Doré v. Barreau du Québec 2012 SCC 12
Barristers and Solicitors - Duty to public - General - Duty to conduct oneself with objectivity, moderation and dignity (incl. civility)
The Disciplinary Council of the Barreau du Québec reprimanded a lawyer for the content of a letter he wrote to a judge after a court proceeding. That decision was upheld by the Tribunal des professions. The lawyer applied for judicial review, inter alia, challenging the constitutionality of the decision, claiming that it violated his freedom of expression (Canadian Charter of Rights and Freedoms, s. 2(b)).
The Quebec Superior Court, in a decision with neutral citation 2008 QCCS 2450, dismissed the application. The lawyer appealed.
The Quebec Court of Appeal, in a decision with neutral citation 2010 QCCA 24, dismissed the appeal. The court acknowledged that the Disciplinary Council’s decision was a breach of s. 2(b), but applying a full s. 1 Oakes analysis upheld the decision. The lawyer appealed again. At issue was the appropriate framework to be applied in reviewing administrative decisions for compliance with Charter protections (i.e., whether the s. 1 Oakes framework developed for reviewing laws for compliance with the Constitution or an approach which integrated Charter values into the classic administrative law approach to judicial review was to be used).
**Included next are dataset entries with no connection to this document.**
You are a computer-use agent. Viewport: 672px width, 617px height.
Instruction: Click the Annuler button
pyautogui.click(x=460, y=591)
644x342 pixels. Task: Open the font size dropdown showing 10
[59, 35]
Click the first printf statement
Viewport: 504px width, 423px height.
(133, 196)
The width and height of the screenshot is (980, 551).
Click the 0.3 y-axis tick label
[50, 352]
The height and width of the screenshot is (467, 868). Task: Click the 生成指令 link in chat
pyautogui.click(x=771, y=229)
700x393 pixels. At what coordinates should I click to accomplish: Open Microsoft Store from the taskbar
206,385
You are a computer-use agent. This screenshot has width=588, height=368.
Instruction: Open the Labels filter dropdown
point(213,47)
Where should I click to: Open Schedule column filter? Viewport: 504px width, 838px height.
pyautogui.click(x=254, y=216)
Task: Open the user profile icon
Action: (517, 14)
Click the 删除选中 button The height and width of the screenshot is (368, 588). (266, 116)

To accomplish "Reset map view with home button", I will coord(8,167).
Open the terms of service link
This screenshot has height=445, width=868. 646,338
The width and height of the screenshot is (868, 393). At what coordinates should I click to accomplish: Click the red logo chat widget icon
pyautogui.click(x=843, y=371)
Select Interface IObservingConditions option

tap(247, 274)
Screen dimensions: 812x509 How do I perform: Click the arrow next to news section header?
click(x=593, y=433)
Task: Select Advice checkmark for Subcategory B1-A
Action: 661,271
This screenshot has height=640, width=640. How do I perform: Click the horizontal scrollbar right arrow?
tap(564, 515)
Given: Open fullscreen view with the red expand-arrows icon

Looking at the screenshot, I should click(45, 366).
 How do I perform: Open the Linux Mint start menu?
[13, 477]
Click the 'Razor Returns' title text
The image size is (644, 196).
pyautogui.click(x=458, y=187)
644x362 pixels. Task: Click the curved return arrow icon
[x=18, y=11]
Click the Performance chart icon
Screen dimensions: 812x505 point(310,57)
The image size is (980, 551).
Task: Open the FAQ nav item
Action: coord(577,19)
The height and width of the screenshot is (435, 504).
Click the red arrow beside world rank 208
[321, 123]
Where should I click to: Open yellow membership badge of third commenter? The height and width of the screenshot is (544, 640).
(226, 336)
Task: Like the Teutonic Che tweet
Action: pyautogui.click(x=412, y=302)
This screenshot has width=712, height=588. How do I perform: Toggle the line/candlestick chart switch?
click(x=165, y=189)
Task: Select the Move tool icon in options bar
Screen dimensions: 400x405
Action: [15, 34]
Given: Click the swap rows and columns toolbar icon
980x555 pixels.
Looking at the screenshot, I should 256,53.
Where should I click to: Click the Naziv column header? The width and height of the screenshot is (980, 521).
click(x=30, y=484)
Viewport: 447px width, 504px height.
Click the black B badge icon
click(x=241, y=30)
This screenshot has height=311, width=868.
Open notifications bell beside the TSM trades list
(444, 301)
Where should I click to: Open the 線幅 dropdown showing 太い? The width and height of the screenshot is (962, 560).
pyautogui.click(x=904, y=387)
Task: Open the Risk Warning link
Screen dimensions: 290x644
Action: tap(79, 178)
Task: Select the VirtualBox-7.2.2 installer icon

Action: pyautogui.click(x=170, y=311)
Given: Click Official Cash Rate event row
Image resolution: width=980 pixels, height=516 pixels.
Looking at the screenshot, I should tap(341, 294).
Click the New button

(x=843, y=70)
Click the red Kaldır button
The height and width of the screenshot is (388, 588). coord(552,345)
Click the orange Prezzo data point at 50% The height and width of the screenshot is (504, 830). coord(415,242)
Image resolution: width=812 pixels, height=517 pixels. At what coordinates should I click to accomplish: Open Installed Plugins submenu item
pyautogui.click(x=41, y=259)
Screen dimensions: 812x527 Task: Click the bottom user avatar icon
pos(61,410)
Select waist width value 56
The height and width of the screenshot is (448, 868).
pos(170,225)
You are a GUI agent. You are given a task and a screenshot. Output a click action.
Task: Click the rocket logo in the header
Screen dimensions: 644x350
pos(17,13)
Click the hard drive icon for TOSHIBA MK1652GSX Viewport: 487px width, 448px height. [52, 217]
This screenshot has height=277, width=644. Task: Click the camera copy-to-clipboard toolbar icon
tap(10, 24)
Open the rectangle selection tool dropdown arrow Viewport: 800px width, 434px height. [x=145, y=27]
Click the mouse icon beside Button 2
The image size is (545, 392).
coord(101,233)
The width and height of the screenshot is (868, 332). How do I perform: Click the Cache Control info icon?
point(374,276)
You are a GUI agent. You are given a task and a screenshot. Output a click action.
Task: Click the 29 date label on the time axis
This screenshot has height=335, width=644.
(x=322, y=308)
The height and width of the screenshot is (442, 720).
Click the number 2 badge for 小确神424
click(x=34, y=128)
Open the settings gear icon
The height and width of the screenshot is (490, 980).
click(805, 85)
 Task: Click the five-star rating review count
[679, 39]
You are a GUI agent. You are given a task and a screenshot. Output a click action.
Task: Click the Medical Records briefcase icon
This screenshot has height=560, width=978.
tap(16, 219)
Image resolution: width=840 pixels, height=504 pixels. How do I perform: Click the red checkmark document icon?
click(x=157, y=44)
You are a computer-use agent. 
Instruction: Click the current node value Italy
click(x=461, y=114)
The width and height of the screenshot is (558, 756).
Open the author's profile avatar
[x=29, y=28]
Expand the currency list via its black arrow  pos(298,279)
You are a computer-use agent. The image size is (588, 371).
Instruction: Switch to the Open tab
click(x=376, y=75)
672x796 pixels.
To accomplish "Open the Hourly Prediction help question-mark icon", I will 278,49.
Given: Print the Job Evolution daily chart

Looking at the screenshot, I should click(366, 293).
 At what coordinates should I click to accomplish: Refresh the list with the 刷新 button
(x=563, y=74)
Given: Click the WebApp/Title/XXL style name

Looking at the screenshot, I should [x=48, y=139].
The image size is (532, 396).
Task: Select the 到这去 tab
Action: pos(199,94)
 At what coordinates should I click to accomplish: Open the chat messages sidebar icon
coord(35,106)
The Supreme Court of Canada held that in determining whether administrative decision-makers exercised their statutory discretion in accordance with Charter protections, the administrative law approach was appropriate. The standard of review was reasonableness. In this case, the discipline committee’s decision to reprimand the lawyer reflected a proportionate balancing of its public mandate to ensure that lawyers behaved with “objectivity, moderation and dignity” with the lawyer’s expressive rights. It was, as a result, a reasonable one. The court dismissed the appeal.